There's an awful lot to like about Chinese internet giant Tencent (TCEHY -2.96%).

It's the world's largest video game distributor and an investor in many of the world's leading video game studios. It owns China's "super app," WeChat, which more than a billion people use for everything from social networking to paying bills to hailing rides and much, much more. Tencent is also the company behind TenPay, which many Chinese use for payments instead of credit and debit cards. Tencent also has a high-growth cloud computing business that seems poised to own a large portion of the Chinese cloud infrastructure market. Finally, Tencent is one of the world's largest venture capital investors, with over 700 investees around the world, including more than 100 valued over $1 billion.

However, did you know there is a way to invest in Tencent besides its U.S.-listed American depository receipt or its listing on the Hong Kong exchange? In fact, it might actually be a much better way to invest in this all-star company.

A man reacts with surprise as hundred-dollar bills pop out of his laptop screen.

Image source: Getty Images.

Get to know Naspers

Tencent's largest investor is South African venture capital firm Naspers (NPSNY -2.34%), which owns 31% of the Chinese giant thanks to its savvy 2001 investment when Tencent was a small web start-up. That $32 million investment is now worth roughly $140 billion..

What's interesting is that Naspers' entire stock actually trades at a sizable discount to the value of its Tencent holdings, despite also being invested in many other global internet, e-commerce, and media start-ups. Naspers' current market cap sits at a surprisingly large 30% discount to just its Tencent stake, with all its other investments thrown in on top, so there is a substantial opportunity here.

The reason for the gap is that Naspers has grown -- mostly thanks to Tencent's precipitous rise -- to represent a huge 25% of the South African stock market. As such, many portfolio managers have to sell Naspers shares due to allocation constraints.

However, Naspers just made a big move that could change the game.

Listing on Euronext

Naspers has decided to separate its South African assets from the rest of its global internet assets, which includes Tencent. The global internet assets will reside in a new company, temporarily referred to as "NewCo," traded on Amsterdam's Euronext exchange.

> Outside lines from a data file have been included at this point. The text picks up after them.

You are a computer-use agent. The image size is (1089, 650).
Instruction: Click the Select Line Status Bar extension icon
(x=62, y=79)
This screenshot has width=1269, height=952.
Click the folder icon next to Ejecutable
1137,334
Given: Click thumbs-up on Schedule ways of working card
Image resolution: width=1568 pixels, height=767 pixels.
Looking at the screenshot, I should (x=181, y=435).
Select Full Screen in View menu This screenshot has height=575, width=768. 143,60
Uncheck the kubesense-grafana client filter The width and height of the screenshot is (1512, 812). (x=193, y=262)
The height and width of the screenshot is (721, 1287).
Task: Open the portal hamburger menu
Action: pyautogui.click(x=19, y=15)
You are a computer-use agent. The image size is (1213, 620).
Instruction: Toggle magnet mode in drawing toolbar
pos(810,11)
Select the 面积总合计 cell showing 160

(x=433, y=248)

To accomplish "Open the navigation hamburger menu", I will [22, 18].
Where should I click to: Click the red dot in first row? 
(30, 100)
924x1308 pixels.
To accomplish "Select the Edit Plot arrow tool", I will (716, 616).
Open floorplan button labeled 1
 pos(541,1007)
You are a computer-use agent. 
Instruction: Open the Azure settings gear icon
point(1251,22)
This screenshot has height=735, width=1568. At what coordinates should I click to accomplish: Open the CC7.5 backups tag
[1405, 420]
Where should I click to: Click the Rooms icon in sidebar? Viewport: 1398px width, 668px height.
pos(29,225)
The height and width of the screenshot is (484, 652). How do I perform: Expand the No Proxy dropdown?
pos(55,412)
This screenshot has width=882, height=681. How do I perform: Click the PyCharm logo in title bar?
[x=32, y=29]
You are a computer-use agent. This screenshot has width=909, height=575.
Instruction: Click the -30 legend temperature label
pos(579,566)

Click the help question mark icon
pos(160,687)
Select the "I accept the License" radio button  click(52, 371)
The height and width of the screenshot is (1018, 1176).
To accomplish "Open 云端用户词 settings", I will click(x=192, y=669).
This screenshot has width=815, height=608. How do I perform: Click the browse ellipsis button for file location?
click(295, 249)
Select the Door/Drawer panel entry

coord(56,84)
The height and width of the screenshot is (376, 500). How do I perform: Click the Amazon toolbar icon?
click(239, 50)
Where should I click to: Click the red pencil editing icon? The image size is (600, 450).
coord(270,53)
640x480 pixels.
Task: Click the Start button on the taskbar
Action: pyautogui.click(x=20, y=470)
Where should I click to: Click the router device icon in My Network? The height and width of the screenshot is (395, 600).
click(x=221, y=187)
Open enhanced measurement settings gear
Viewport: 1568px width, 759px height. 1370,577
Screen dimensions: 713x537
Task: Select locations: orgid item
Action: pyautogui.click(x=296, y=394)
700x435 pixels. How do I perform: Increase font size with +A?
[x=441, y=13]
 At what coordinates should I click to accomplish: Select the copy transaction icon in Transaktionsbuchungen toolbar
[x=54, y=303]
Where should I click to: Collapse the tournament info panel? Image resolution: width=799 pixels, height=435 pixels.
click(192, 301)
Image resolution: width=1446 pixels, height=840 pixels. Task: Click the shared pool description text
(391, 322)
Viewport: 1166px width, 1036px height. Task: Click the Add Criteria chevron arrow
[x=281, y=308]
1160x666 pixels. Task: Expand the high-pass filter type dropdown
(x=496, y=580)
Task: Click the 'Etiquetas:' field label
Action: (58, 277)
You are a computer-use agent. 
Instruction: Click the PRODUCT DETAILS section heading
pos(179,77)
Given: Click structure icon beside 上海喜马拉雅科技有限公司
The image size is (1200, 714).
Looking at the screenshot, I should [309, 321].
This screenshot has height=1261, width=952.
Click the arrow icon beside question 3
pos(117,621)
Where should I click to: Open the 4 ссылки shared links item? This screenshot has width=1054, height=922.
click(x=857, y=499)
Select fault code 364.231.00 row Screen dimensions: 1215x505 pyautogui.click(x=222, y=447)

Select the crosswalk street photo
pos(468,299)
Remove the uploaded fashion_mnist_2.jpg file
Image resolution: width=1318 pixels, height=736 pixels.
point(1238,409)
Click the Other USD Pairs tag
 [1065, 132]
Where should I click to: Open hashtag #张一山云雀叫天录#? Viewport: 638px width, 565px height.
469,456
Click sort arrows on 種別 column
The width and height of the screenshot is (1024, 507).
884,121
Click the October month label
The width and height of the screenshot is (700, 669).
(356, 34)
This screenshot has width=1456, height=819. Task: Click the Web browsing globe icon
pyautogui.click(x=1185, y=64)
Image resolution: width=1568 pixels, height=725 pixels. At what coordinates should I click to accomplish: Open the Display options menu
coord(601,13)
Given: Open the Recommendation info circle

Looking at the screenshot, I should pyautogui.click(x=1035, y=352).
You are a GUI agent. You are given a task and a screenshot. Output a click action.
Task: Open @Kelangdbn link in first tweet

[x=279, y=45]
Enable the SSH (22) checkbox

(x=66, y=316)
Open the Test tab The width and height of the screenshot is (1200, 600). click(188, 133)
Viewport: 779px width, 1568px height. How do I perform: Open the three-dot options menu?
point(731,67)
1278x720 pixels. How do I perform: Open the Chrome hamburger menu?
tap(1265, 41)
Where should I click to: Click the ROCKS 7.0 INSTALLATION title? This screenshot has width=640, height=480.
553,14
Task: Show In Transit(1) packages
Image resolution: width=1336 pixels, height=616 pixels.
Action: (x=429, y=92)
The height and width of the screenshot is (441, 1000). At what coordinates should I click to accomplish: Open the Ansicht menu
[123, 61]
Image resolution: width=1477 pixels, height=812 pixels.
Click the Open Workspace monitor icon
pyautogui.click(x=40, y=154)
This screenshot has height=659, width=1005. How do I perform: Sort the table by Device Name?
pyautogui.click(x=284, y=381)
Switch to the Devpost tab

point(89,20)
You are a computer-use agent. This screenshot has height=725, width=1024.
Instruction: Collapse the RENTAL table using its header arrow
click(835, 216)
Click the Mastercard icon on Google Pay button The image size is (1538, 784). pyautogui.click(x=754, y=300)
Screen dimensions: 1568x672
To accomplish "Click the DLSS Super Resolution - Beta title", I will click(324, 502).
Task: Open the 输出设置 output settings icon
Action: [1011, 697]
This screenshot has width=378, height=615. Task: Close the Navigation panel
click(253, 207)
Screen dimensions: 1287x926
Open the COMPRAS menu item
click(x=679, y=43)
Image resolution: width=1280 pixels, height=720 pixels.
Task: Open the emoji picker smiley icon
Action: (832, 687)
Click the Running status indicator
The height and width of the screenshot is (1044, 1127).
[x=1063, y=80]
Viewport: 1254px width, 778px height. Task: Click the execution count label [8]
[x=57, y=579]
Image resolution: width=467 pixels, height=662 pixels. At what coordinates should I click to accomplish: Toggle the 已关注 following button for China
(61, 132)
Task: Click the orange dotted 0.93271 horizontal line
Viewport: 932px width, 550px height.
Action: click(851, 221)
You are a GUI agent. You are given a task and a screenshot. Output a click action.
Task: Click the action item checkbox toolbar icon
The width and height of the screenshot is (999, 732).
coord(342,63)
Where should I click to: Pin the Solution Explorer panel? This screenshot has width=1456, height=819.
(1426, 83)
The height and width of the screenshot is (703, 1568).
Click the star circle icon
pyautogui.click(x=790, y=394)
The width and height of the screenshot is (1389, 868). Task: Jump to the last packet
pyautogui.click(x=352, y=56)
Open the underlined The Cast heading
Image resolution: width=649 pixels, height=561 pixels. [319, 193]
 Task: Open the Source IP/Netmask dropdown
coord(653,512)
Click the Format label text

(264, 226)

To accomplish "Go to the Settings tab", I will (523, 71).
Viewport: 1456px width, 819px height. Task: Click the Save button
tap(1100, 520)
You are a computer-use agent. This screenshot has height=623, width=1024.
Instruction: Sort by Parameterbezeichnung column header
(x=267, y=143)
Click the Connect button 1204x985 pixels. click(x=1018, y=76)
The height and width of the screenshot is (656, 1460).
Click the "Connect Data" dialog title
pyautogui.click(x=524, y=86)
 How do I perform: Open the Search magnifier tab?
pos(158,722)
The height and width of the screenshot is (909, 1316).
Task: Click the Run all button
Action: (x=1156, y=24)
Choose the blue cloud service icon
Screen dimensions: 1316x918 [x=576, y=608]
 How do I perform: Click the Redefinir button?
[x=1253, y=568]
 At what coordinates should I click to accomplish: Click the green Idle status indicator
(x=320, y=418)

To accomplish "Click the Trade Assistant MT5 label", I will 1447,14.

Naspers will retain a 75% stake in NewCo, with another 25% of the shares free-floating and traded independently on Euronext. Currently, the plan is for existing Naspers shareholders to receive shares of NewCo. A response to an email I sent to Naspers investor relations did not specify how that would be distributed to Naspers' ADR holders (in NewCo shares or NewCo ADRs), as those details have apparently not yet been finalized. 

NewCo will be one of the largest tech companies listed in Europe, with a valuation that could be close to that of Europe's largest tech company, SAP, which has a market capitalization of about 120 billion euros.Naspers could have chosen a U.S. exchange, but the company said since many of its employees are based in Amsterdam, it made sense to go with Euronext.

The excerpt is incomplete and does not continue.